After expressing the GDD, René Descartes went on to try to refute it. He wanted to show how to organize our knowledge so that everything is based upon secure principles and we would be free from skeptical doubts. He did this by establishing one thing he could never be wrong about: namely, that he existed as a thinking thing. “I think, therefore I am,” he said. He was not sure whether he had a body, or whether there were other people in the world, but he knew that he could not be wrong about his own existence. This insight of Descartes’s is called “the cogito” since in Latin he would have said “Cogito, ergo sum.”
What made him so sure? Ultimately, he found he could not make sense of any way of being wrong about his own existence. You may try to prove this to yourself. Try to imagine some situation in which you do not exist but are somehow deceived into believing that you do exist. It is impossible, for you would have to exist in some fashion in order to be deceived about anything! If you are not convinced, then try this experiment: grab something that doesn’t exist, and then try to trick it into believing that it does exist.
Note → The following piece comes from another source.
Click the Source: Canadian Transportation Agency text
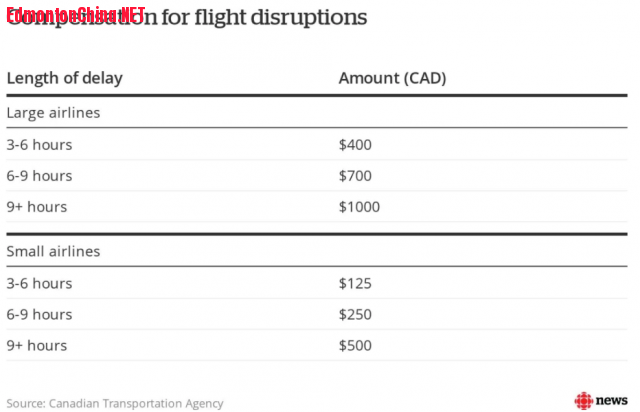The width and height of the screenshot is (640, 412). click(x=115, y=403)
Any success?
But if this first insight is secure, it is hard to know what to do next. Descartes goes on to argue for God’s existence and that God is not malevolent and that God would not deceive us about things that seem to us to be clearly and distinctly true, and before you know it, he has built an entire system of knowledge upon his cogito foundation. Readers generally do not find his arguments compelling. But they like the cogito. It seems like the one definitive claim philosophers have been able to prove!
In this chapter, we will explore another way someone might try to answer the skeptic, and in the next chapter we will explore a second way. The first way requires us to be content with a system of knowledge that is based upon what appears to be true.